The CT scan is a useful tool in postoperative follow-up for assessing the results of surgical drainage, determining the duration of irrigation and drainage, and establishing the timing of possible reoperation in patients with continued sepsis, as was the case in 4 patients (cases 2, 6, 8, 10) in this series.
Delayed diagnosis and inadequate drainage are the main causes of the high mortality rate in DNM. Routine use of the CT scan is highly recommended in patients with a deep cervical infection for early detection of mediastinitis at a time when the chest roentgenogram is still normal. The CT scan accurately defines the extent of spread of the septic process and is a valuable guide to plan adequate surgical drainage. A stepwise approach with transcervical mediastinal drainage first is justified in patients with disease limited to the upper mediastinum, but ongoing mediastinal sepsis requires without delay new drainage through a major thoracic approach.
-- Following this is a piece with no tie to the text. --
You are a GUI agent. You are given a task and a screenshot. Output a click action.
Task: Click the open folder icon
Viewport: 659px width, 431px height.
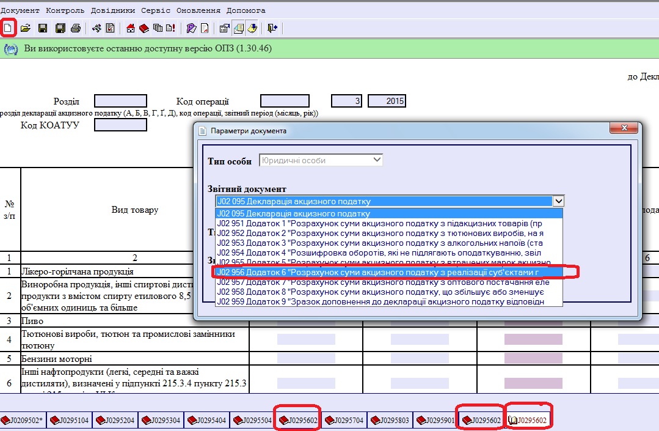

Extensive mediastinitis cannot be adequately treated without mediastinal drainage including a thoracotomy. With Corsten and associates [6] we support the use of early thoracotomy in DNM, an infection process that requires treatment to be as aggressive as the disease itself. This aggressive surgical policy has allowed us to confirm our initial results [3] and to maintain a low mortality rate of 16.5% in a series of 12 patients with this highly lethal disease.